How can I evaluate the carrying capacity of a quadruped/hexapod robot?

[theycallmevirgo]

TL;DR

How many legs must defeat overall mg at the same time to allow for motion?

How can I predict carrying capacity of something like this ?

or this?

Clearly some combination of servos must defeat mg, but how many? Do all of them need to be powered constantly, whether any leg is moving or not, just to "stand up straight"?

Further, each leg is clearly a lever. What is the design equation to maximize vertical force?Many thanks in advance for any help

Joe

 

[Baluncore]

There is no single equation that will answer your question. You will need to define a geometric model of the mechanical linkage. Motor force will be transmitted through those links to become a vertical force on the ground.
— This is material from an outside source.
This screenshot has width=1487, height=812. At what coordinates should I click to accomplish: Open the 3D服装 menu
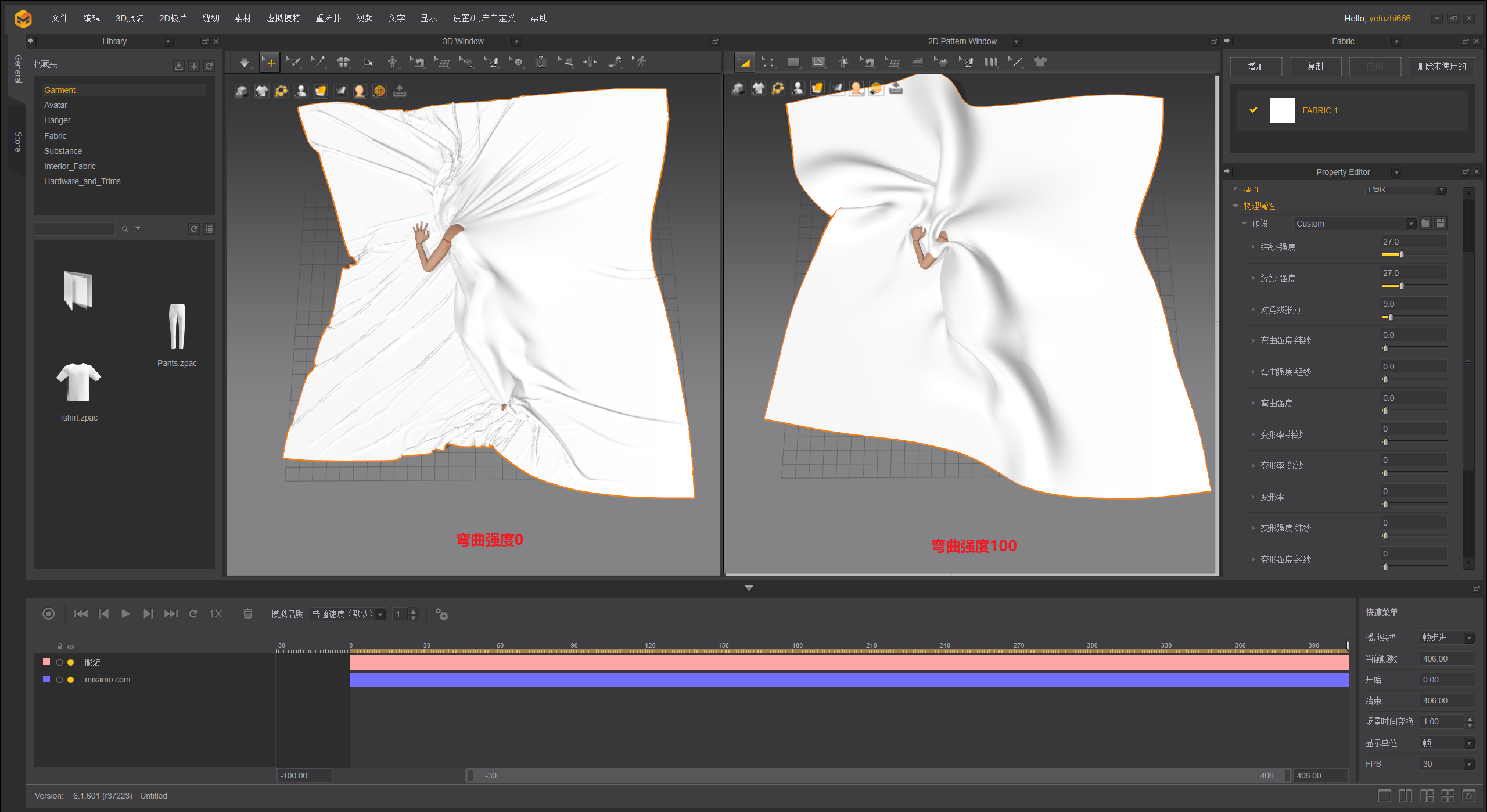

You will also need to specify how the mass load is distributed over the vehicle chassis.

The number of degrees of freedom in each leg will decide how many feet may remain on the ground while walking. So there may be several modes of operation, some of which may lead to balance or stability problems. Taking shorter steps may support greater loads.

Can you draw a diagram of the linkage that defines one leg?

 

[theycallmevirgo]

Sorry if I have to do this piecemeal, but I may lose network soon. To answer one of your questions immediately, safe to assume a fairly even horizontal load distribution. Maybe slightly more in the center.

I can easily do a fairly detailed diagram of the linkage. Do you prefer I make a separate reply or edit this one?

 

[DaveC426913]

I'm not convinced that blue contraption has any capability of controlled leg movement.

I see only two arms per leg, both attaching to a single axle (i.e. mechanically, it's just one arm with a redundant arm), so Ill bet if it really existed, it would just fall flat.Contrast with the wooden one, which correctly has two arms, each with its own attachment point.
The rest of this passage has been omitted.